Nous pouvons développer la résilience à tous les niveaux. Au niveau individuel, mais aussi au niveau des organisations pour ensemble réussir à relever les défis présents et à venir. En voici quelques éléments.
Faire preuve de réalisme. Face au terrorisme, le basculement sécuritaire n’est pas une solution, car la désillusion est cruelle. Il est crucial de savoir saisir et accepter la réalité de la situation pour pouvoir mieux la surmonter. La résilience est donc opposée à la résignation du « on va devoir vivre avec ». La résilience c’est la volonté d’agir pour changer les choses et ne plus les subir. Il s’agit d’agir sur les causes et les effets des drames humains, tant sur le terrain que par l’action collective et coordonnée. Dans le contexte scolaire, les élèves résilients sont réalistes face aux efforts à faire pour réussir. Dans le cas d’une crise humanitaire, le gouvernement doit faire preuve de réalisme sur les solutions à apporter et chacun à son niveau doit faire sa part.
Faire des choix porteurs de sens : face à l’adversité se poser la question « pourquoi moi ? », c’est s’enliser dans la dépression. C’est une pensée négative. La résilience est une pensée positive. C’est se poser la question inverse « pourquoi pas moi ? ». Cette capacité à faire du sens est un moyen pour la résilience de faire le pont entre les difficultés du moment et les perspectives d’avenir. Ce regard sur l’avenir est un levier important pour s’extraire des difficultés du présent.
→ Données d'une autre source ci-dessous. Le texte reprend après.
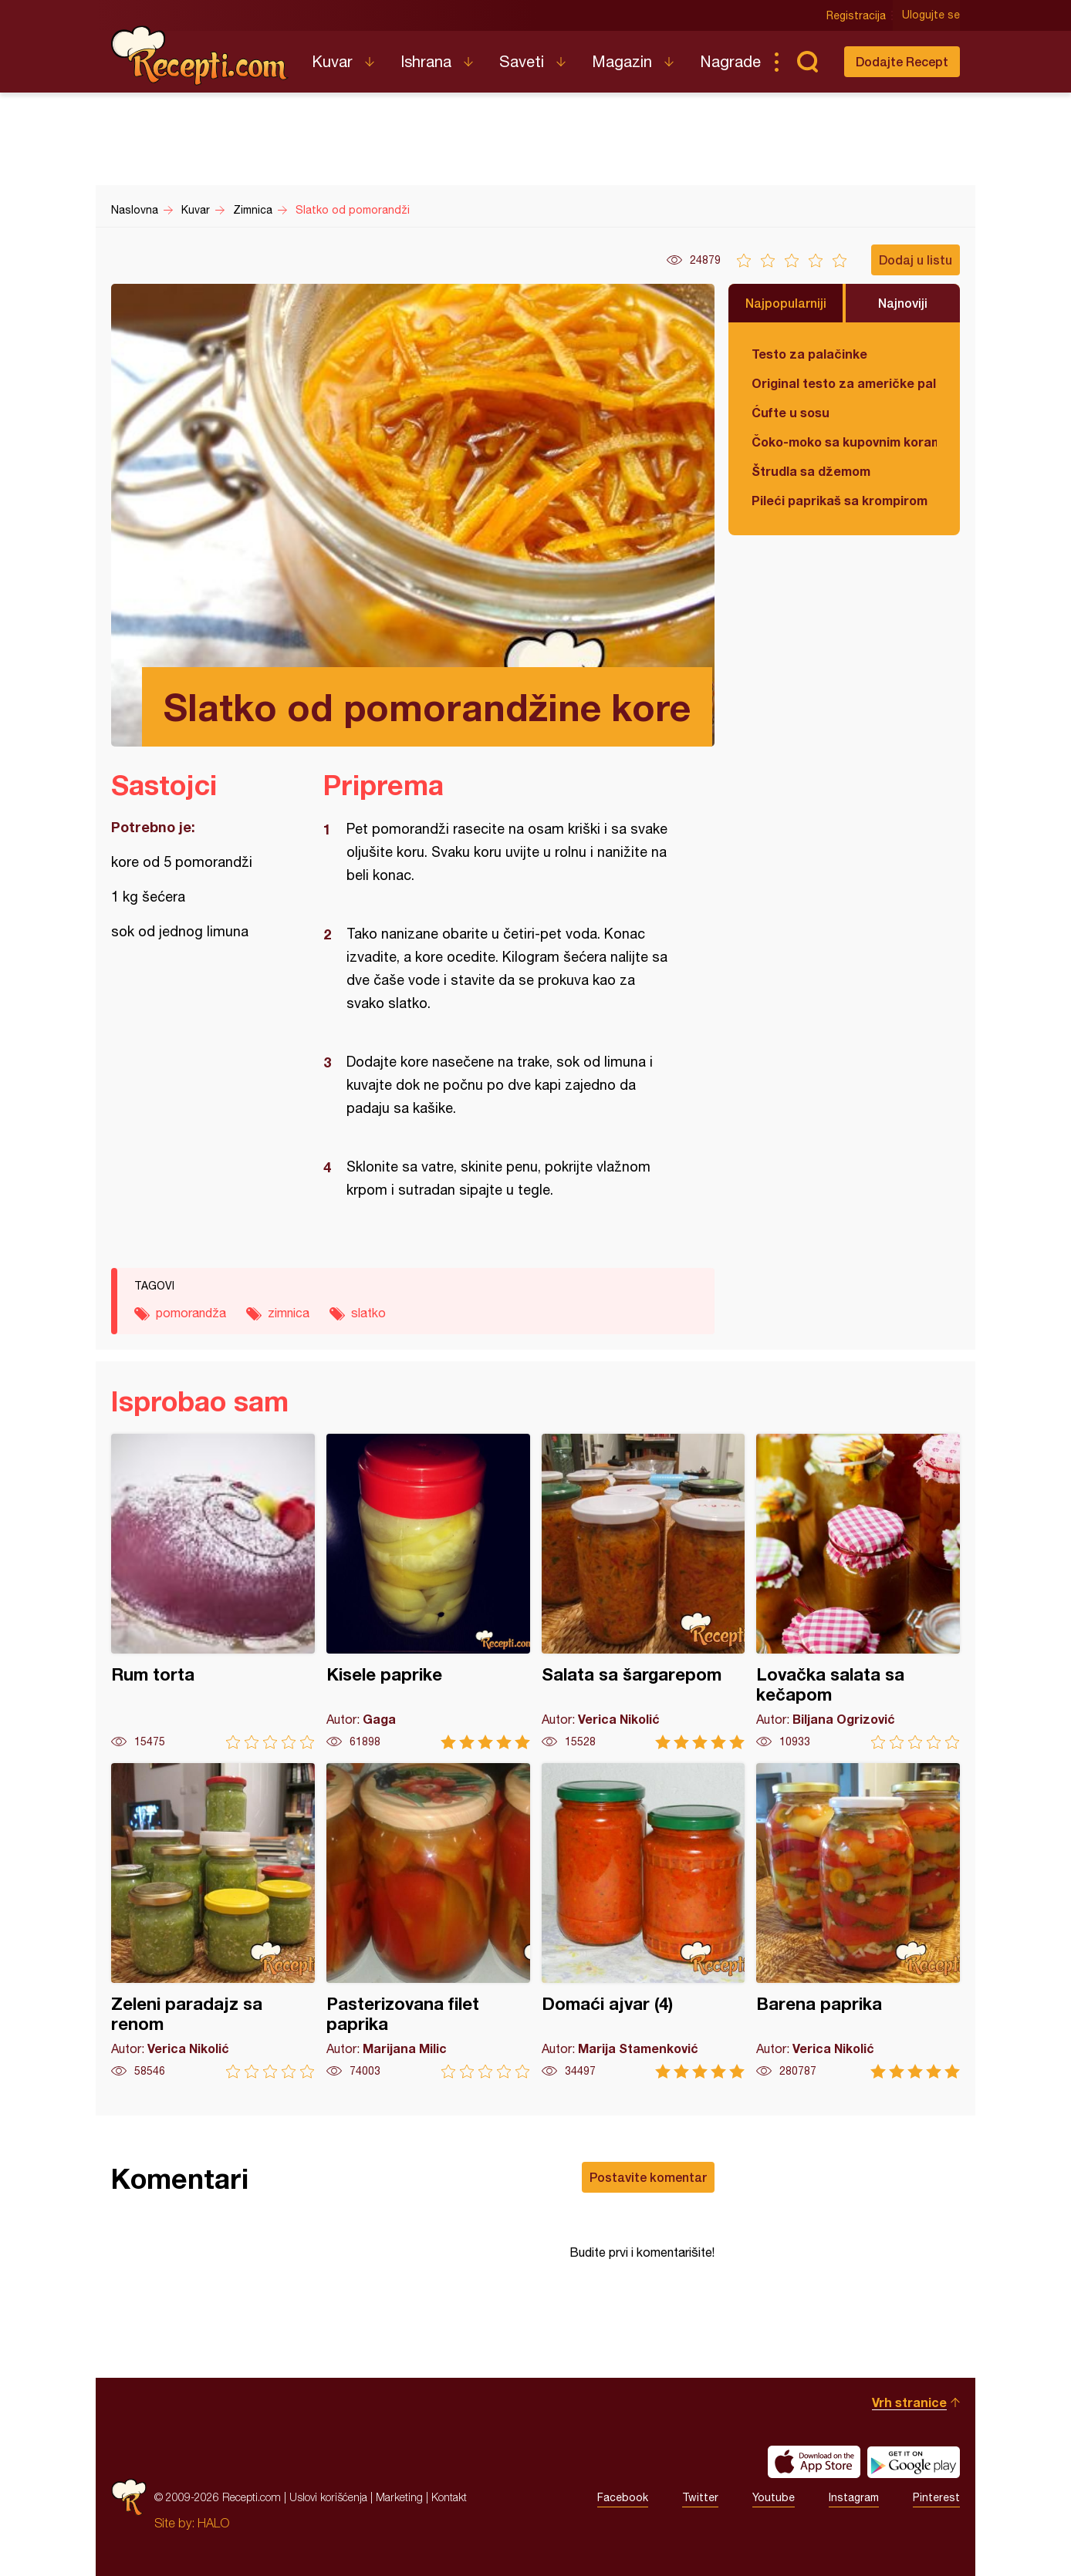 The height and width of the screenshot is (2576, 1071). What do you see at coordinates (449, 2497) in the screenshot?
I see `Kontakt` at bounding box center [449, 2497].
Cela se fait dans la pratique par des choix porteurs de sens. Don’t follow twitter, follow your passion. Pour survivre, il faut s’accrocher à un but et s’y tenir. Penser que l’école n’a aucun sens est le pire lorsque l’on se trouve en situation socio-économique difficile. Dans cet esprit les organisations et écoles les plus résilientes sont celles qui reposent sur un ensemble immuable de valeurs communes bien comprises et partagées par ses membres. Les élèves résilients s’identifient à ces valeurs communes de l’école et de son enseignement.
Faire preuve d’efficacité : La résilience c’est la capacité à tirer le maximum du peu dont on dispose et à en faire le meilleur usage. La résilience c’est la capacité à inventer une solution à un problème là où les autres restent perplexes. Les organisations résilientes sont celles dont le personnel fait preuve d’ingéniosité face à des situations inattendues. Dans les organisations résilientes, les personnes trouvent le moyen de se faire aider par les personnes adéquates et savent collaborer entre elles pour collectivement atteindre leur but. Si c’est important pour vous, vous trouverez une solution, sinon vous trouverez une excuse.
Les amis et la famille. La résilience est trop souvent perçue comme une caractéristique individuelle, mais elle ne peut véritablement se développer dans un climat d’angoisse et d’insécurité. La résilience s’appuie sur un réseau social d’entre-aide et d’assurance comme la famille, l’école, l’aide à la jeunesse et la communauté. Si la résilience est potentiellement présente chez chacun d’entre nous, la réalisation de son potentiel varie selon le système scolaire en place, la stabilité de la famille, et la cohésion de la communauté. Promouvoir la résilience c’est donc aussi lutter contre les inégalités sociales, les discriminations au travail, la ségrégation, les divisions ethniques et raciales, l’échec et l’abandon scolaire, et la déstructuration de l’organisation familiale. Encourager l’équilibre entre vie de famille et travail est donc crucial.
L’égalité des chances : Promouvoir la résilience c’est aussi promouvoir l’égalité des chances pour que chacun d’entre nous puisse réellement se dire « pourquoi pas moi ? ». Une société juste est une société où il y a égalité des chances de parvenir à la réussite scolaire, et à diplôme égal, d’accès aux emplois à responsabilités. Derrière la promotion de l’égalité des chances se cache donc aussi un enjeu plus important qui est celui de restaurer un rapport de confiance entre l’école et la société. Il est navrant de voir autant de jeunes qui se détournent de l’école. Mais il faut aussi réveiller notre jeunesse à combattre comme disait le pape François à l’occasion des JMJ en Pologne « une paralysie dangereuse et souvent difficile à identifier …qui nous étourdis et abrutis par le confort personnel et les jeux vidéo, tandis que d’autres -peut-être plus éveillés, mais pas les meilleurs- décident de l’avenir pour nous ».